> SUPPLIED RECORDS:
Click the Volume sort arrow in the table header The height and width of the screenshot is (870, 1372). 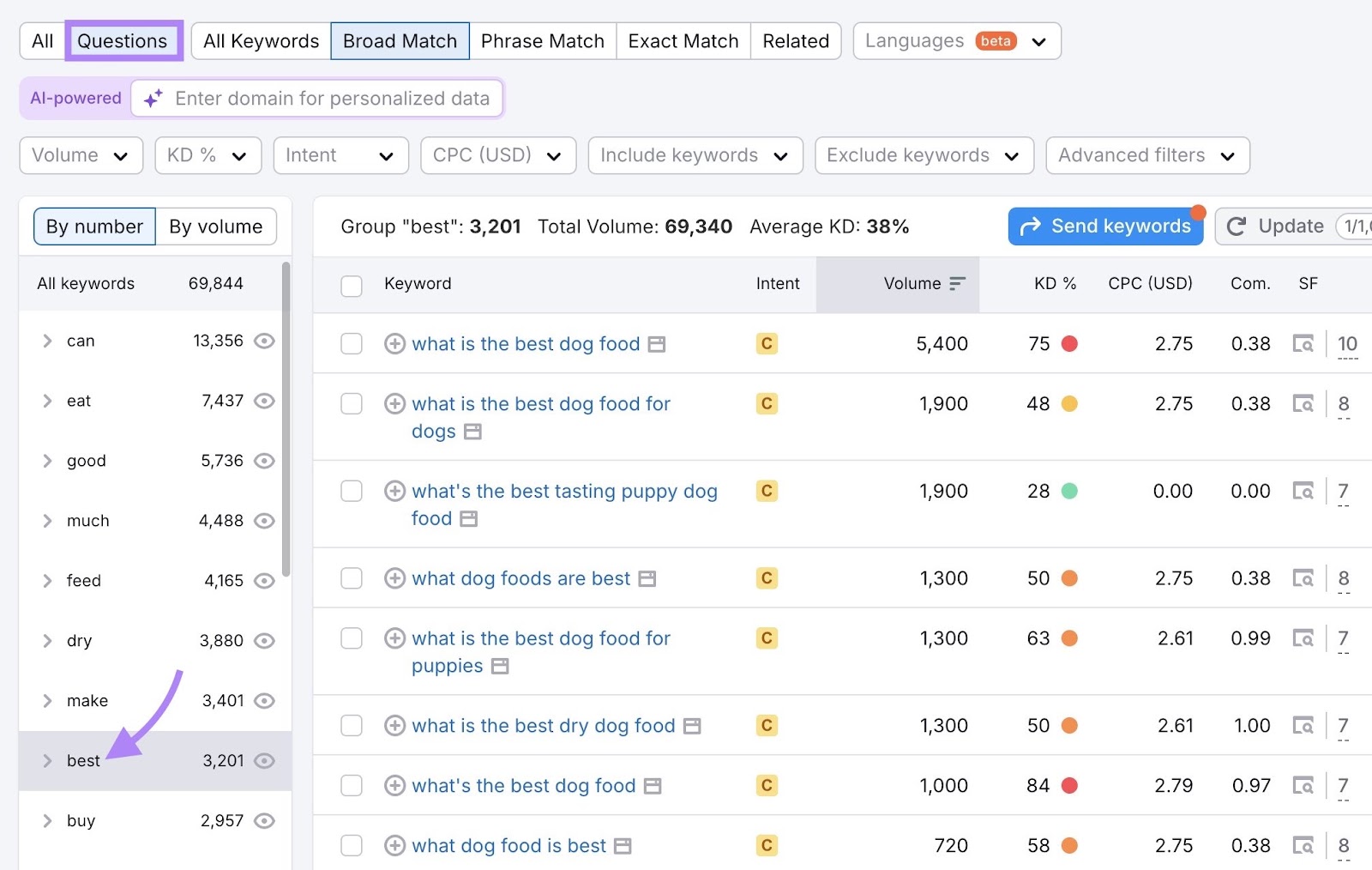click(960, 283)
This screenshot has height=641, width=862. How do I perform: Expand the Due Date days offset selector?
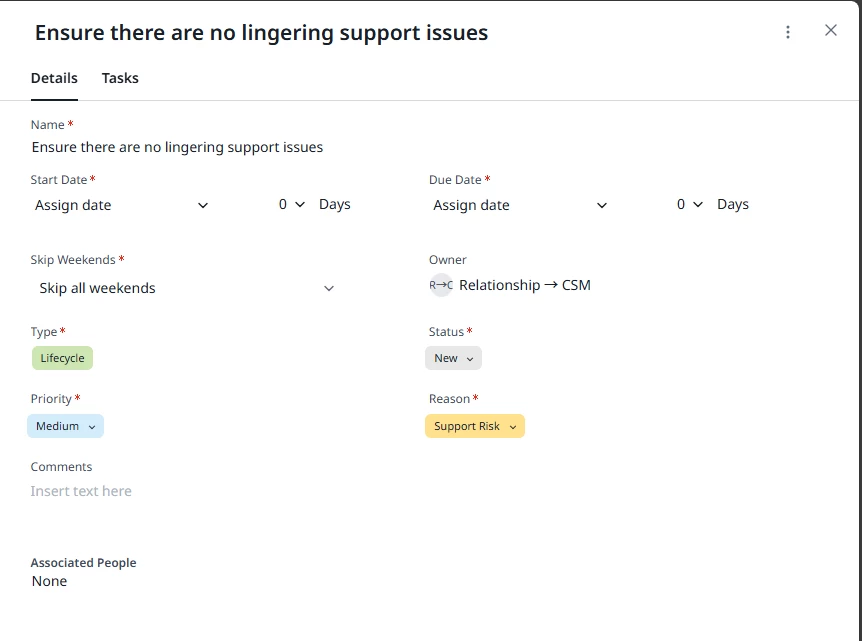coord(689,205)
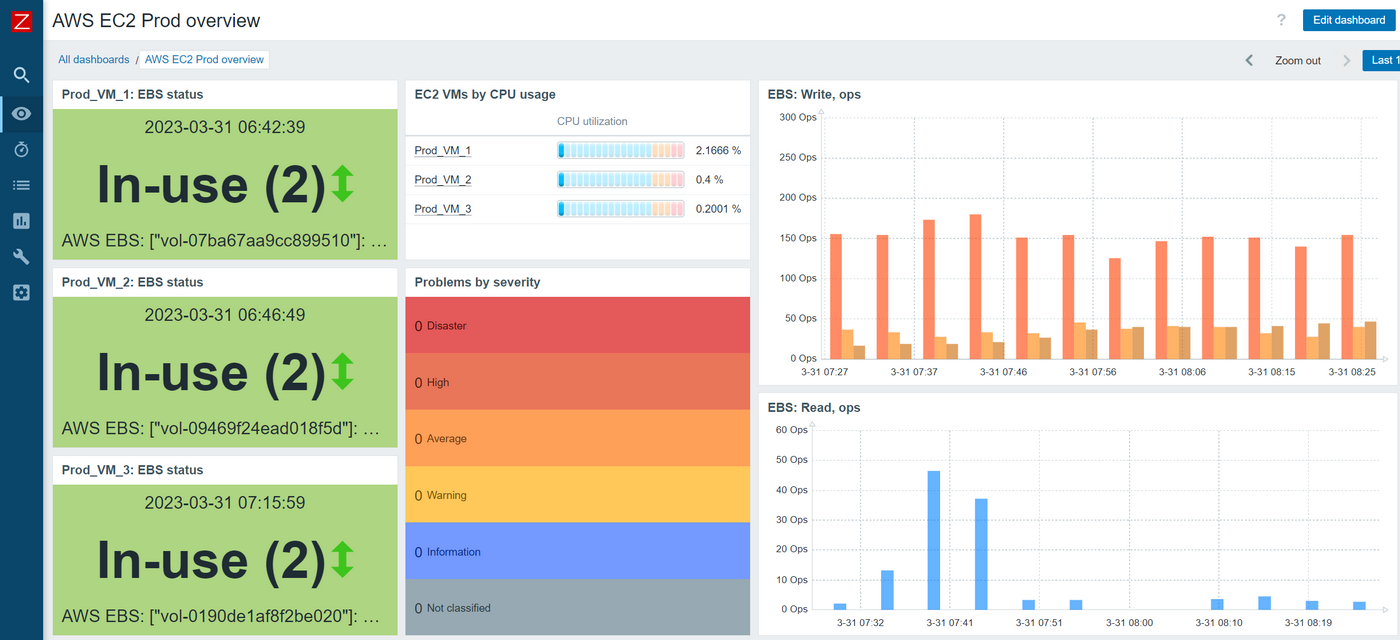Open the time range selector
1400x640 pixels.
pos(1383,60)
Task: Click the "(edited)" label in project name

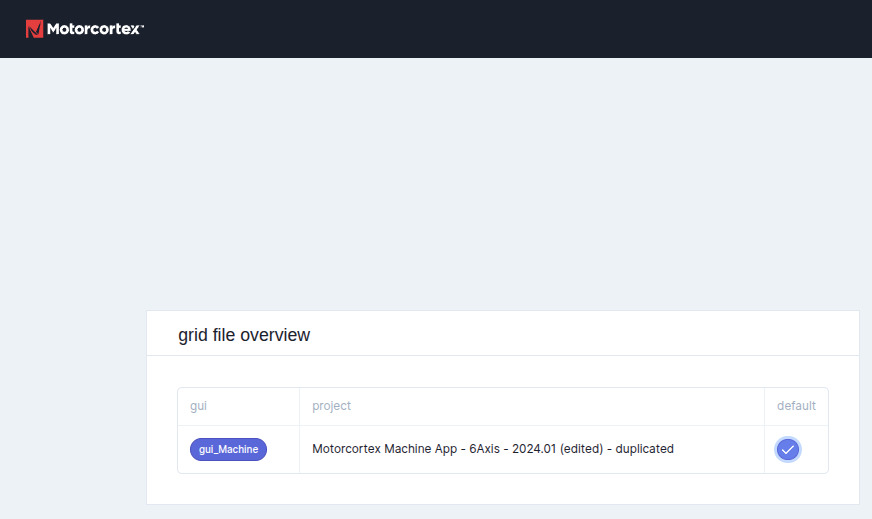Action: pos(581,449)
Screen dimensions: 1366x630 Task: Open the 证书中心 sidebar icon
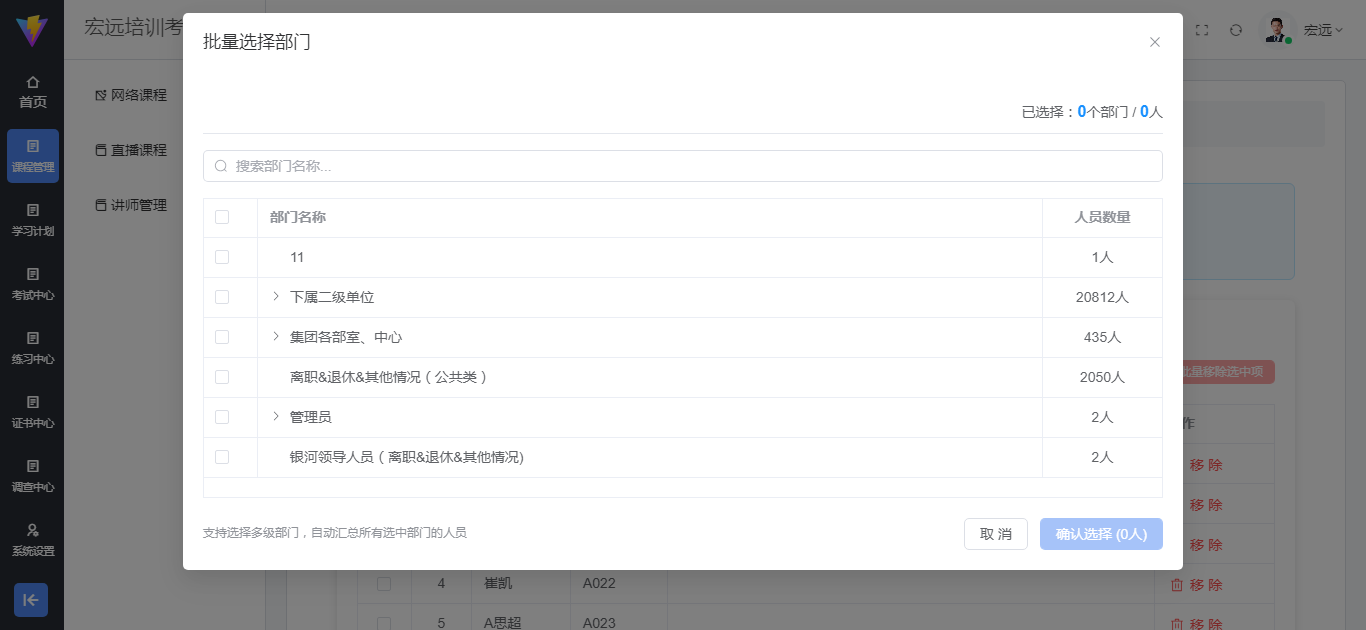[32, 411]
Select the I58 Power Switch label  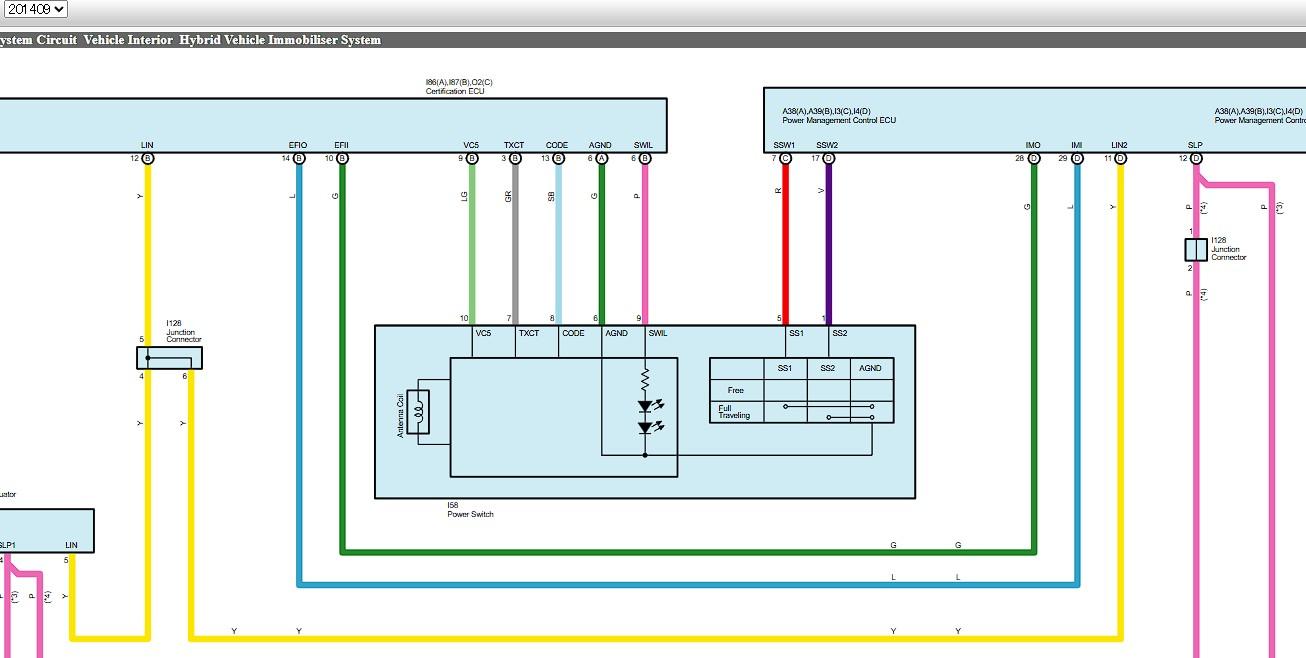point(470,514)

> WHAT THE TASK REQUIRES:
Starting with the line containing "This screenshot has" and going on through the line containing "Action: pos(581,449)", give those lines of the material again with "Due Date" changed to "Start Date" and everything else left as it is. Omit the pictures from your answer.

> COMPLETE ANSWER:
This screenshot has height=641, width=862. How do I perform: Expand the Start Date days offset selector?
coord(689,205)
Open the time range selector
1400x640 pixels.
pos(1383,60)
Task: Click the "(edited)" label in project name

Action: pos(581,449)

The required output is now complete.